**PROBLEM DESCRIPTION:** Would you copy the listing below exactly, keeping the pictures out?

**INFORMATION:**
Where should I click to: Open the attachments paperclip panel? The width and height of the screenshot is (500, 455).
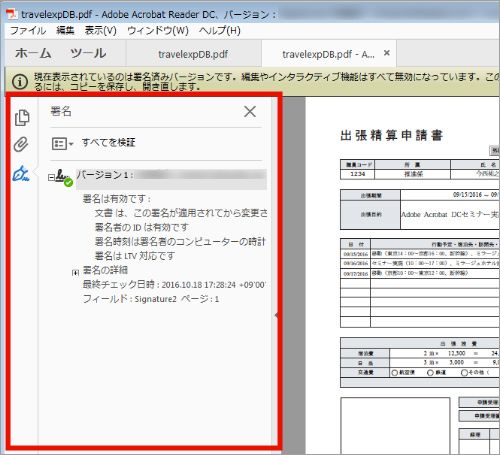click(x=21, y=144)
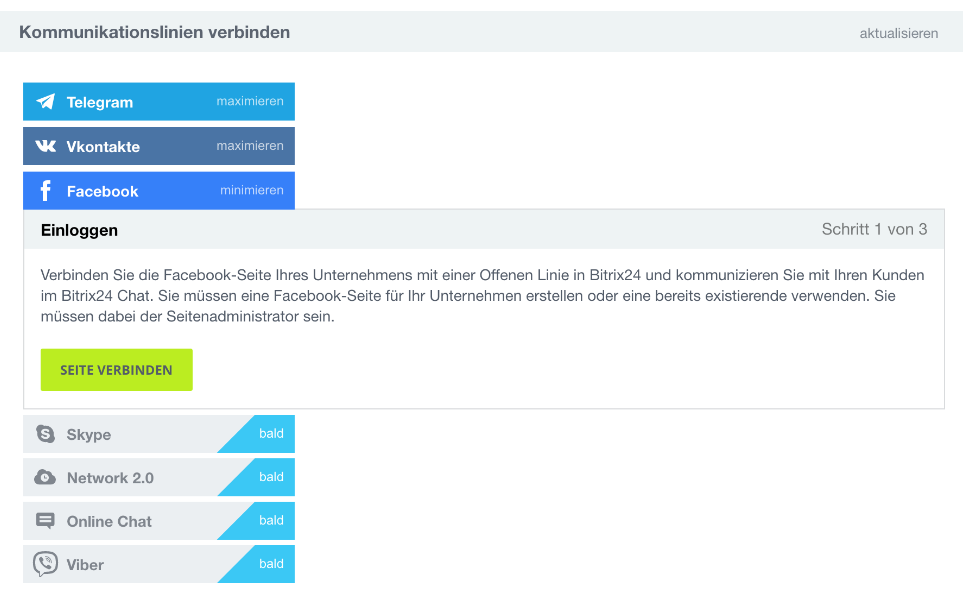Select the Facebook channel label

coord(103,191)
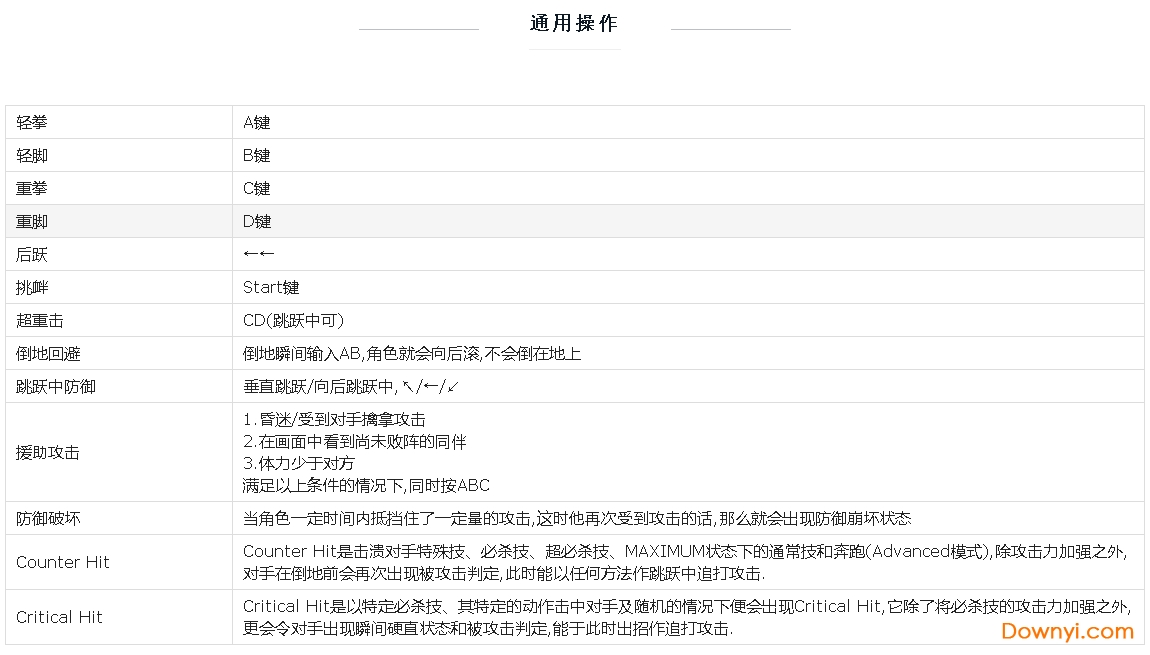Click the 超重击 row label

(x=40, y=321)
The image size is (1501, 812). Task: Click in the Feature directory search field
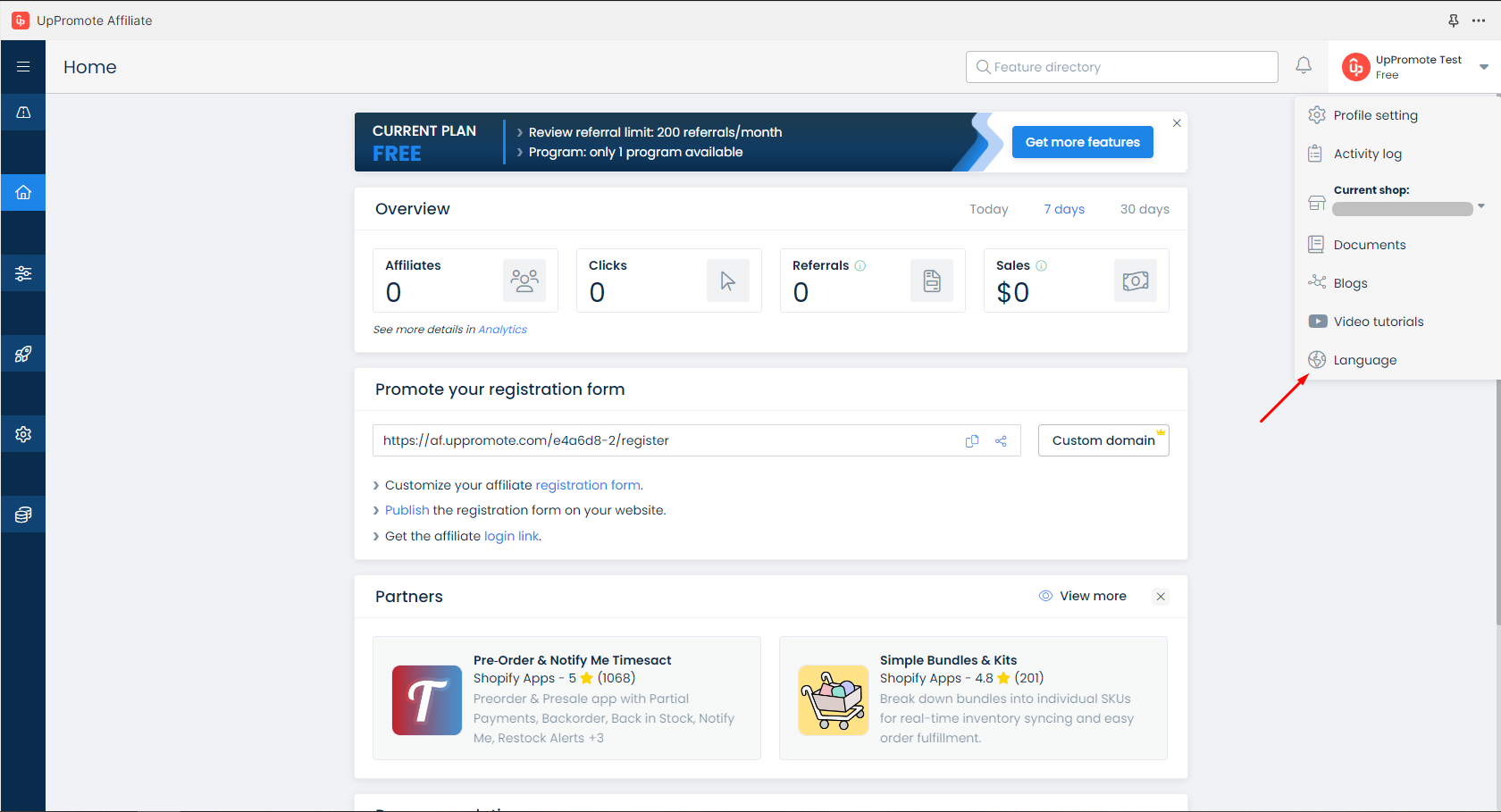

**RESULT OF THE TASK:**
Where should I click to: Open the attachments paperclip panel? The width and height of the screenshot is (500, 455).
click(x=21, y=144)
Select the Facebook channel label

coord(103,191)
Click the 超重击 row label

(x=40, y=321)
The image size is (1501, 812). Task: Click in the Feature directory search field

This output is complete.